Keto Mexican recipes
Keto guacamole
Ingredients
- One avocado flesh
- two teaspoons (10 mL) lemon juice
- season with salt, pepper, and garlic powder to taste
Steps
- Smash the avocado until it reaches the required consistency.
- Combine the lime juice and ingredients in a mixing bowl. To avoid browning, eat as soon as possible.
Pico de gallo
Ingredients
- One medium diced tomato
- 1/2 chopped red onion
- several finely chopped cilantro leaves
- One teaspoon of lime juice (5 mL)
- season with salt and pepper to taste
Steps
- Mix the tomato, onion, cilantro, lime juice, and spices in a bowl.
- Refrigerate for up to 1 week before using.
Carnitas
Ingredients
- 1/2 teaspoon (8 g) chili powder
- One teaspoon (5 grams) of cumin powder
- season with salt and pepper to taste
- 1.5-2 pound (680-900 gram) pork shoulder, divided into 4-5 significant portions
- One onion, peeled and cut into wedges
- water
- two bay leaves
Steps
- Combine chili powder, cumin, salt, and pepper in a mixing bowl.

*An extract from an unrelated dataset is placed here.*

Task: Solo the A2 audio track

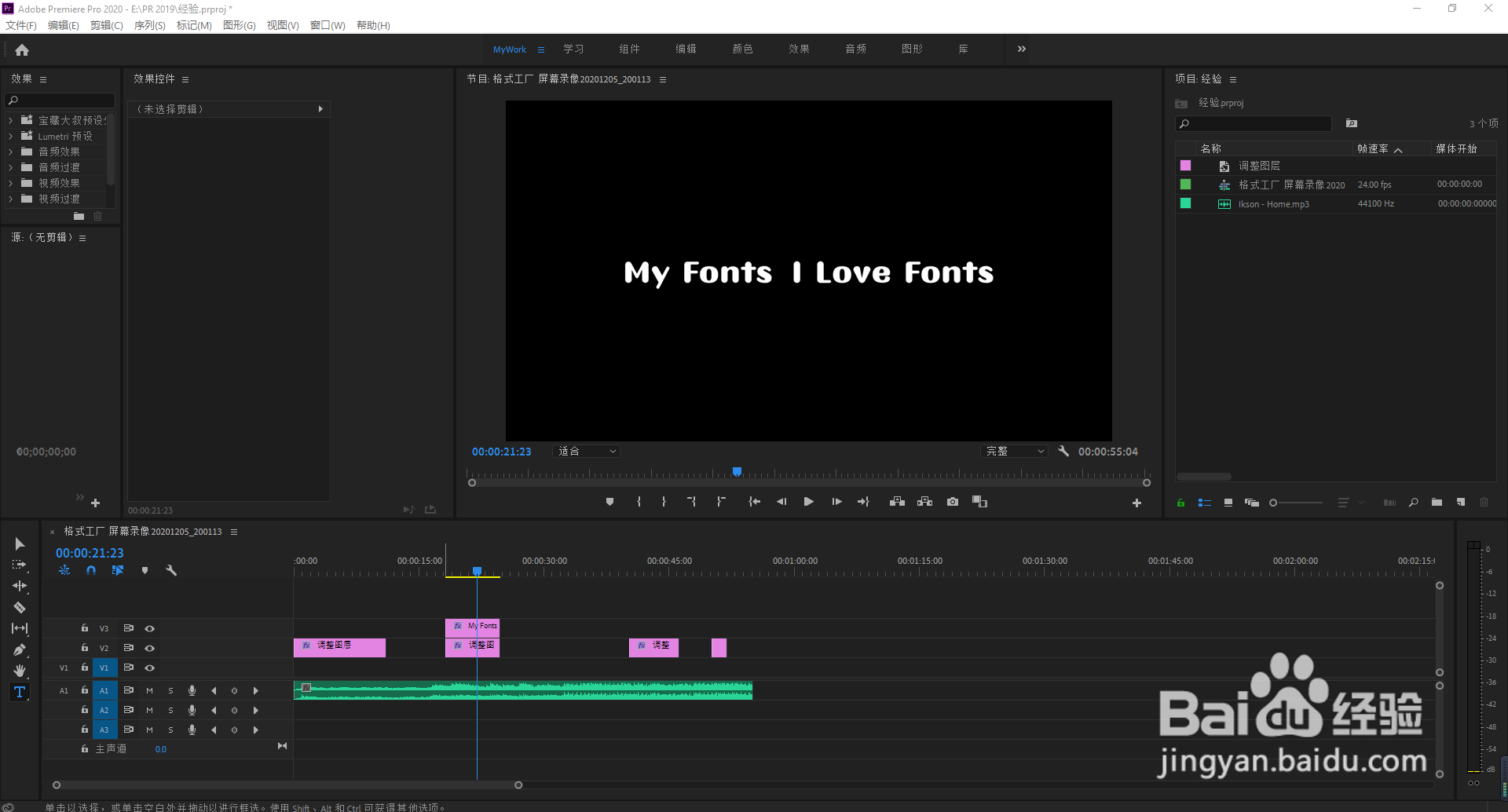Action: pyautogui.click(x=170, y=710)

- Spread this mixture all over the pork shoulder.
- Combine the pork shoulder and onion in a large oven-safe pot or Dutch oven. Fill the pot with water until it is 1 inch (2.5 cm) below the top, then add the bay leaves.
- Bake the pork for 3-4 hours at 350°F (175°C), rotating halfway through.

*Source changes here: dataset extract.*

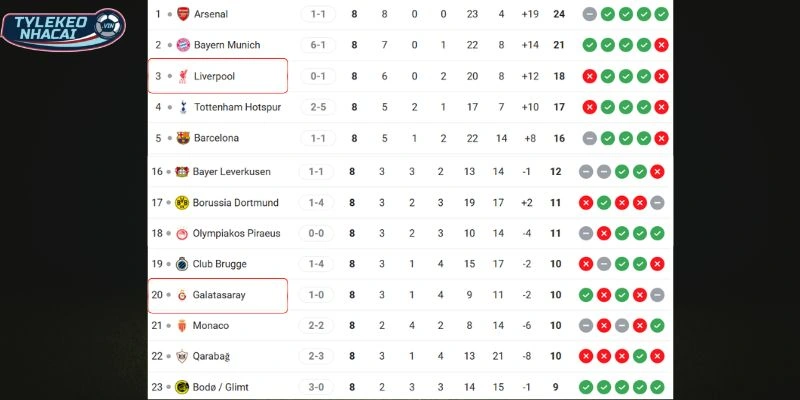Screen dimensions: 800x400
Task: Click Tottenham's 2-5 score badge
Action: coord(316,107)
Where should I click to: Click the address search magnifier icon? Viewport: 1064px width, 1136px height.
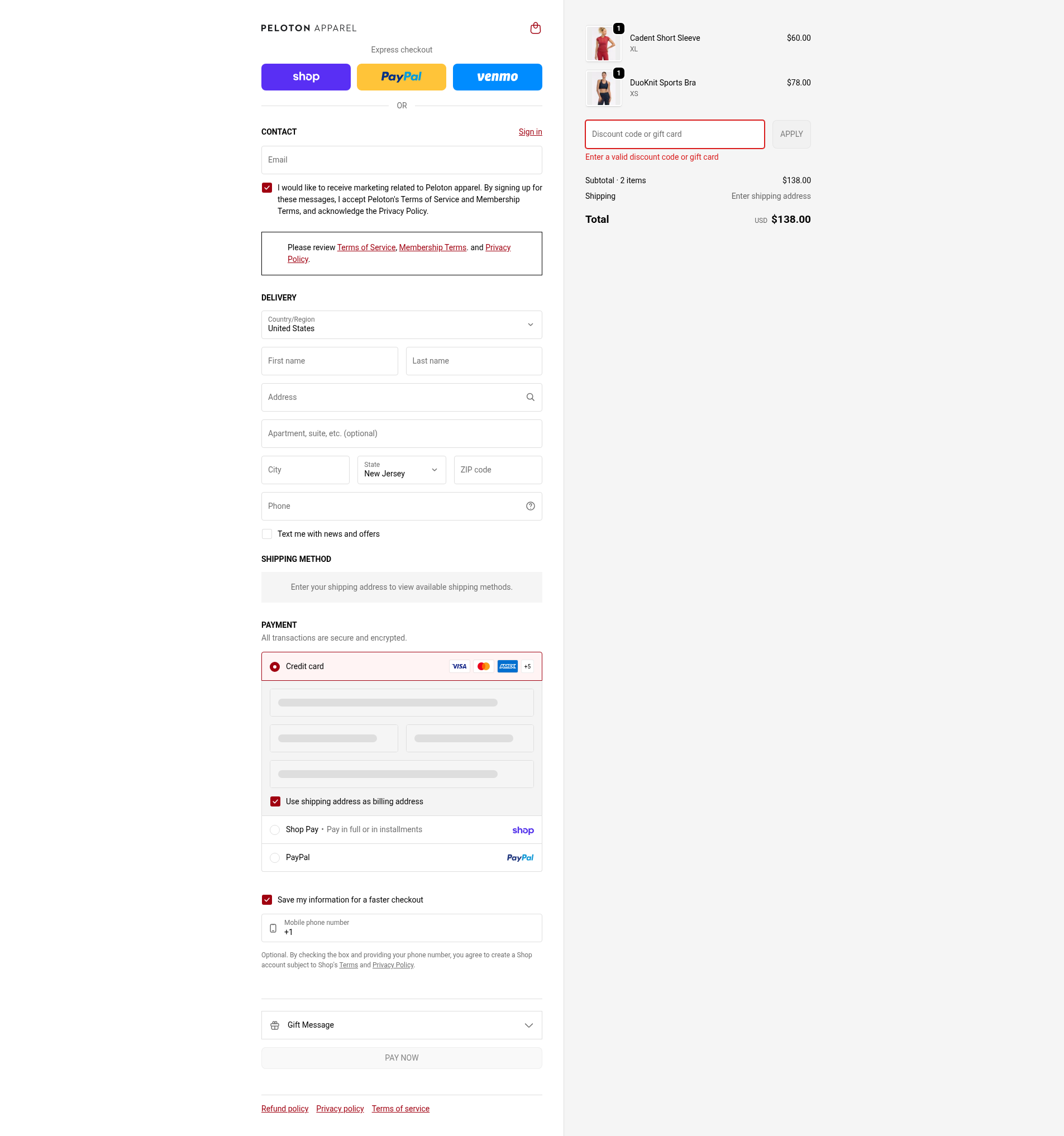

- When completed, the pork should be soft and straightforward to shred. Serve with your favorite low-carb Mexican sides and sauces.
Carne asada fajitas
Ingredients
- one tbsp (15 mL) of cooking oil
- two bell peppers, seeded and thinly sliced
- one onion, thinly sliced
- one pound (450 grams) of raw, pre-marinated carne asada
- salt and pepper to taste
- juice of one lime
Steps
- Heat the cooking oil in a skillet over medium-high heat and add bell peppers and onion. Cook until the veggies become soft or the edges blacken.
- Remove the bell peppers and onion from the pan and replace them with the carne asada. They are fried until the meat is thoroughly done and the edges are crispy.
- Return the veggies to the pan and combine them with the meat.
- Season with salt and pepper to taste, but remember that carne asada is already seasoned, so you may only require a little.
- Serve with low carb toppings and sides after squeezing lime juice over the cooked fajitas.
The bottom line
Mexican food is full of tasty, delicate meats, fresh veggies, and vibrant herbs and seasonings that are perfect for keto dieters.
But, if you dine at a Mexican restaurant in the United States, you should avoid high carb foods such as tortillas, rice, and beans.
Several keto-friendly Mexican cuisine varieties may be made at home, including ceviche, fajitas, carne asada, and carnitas.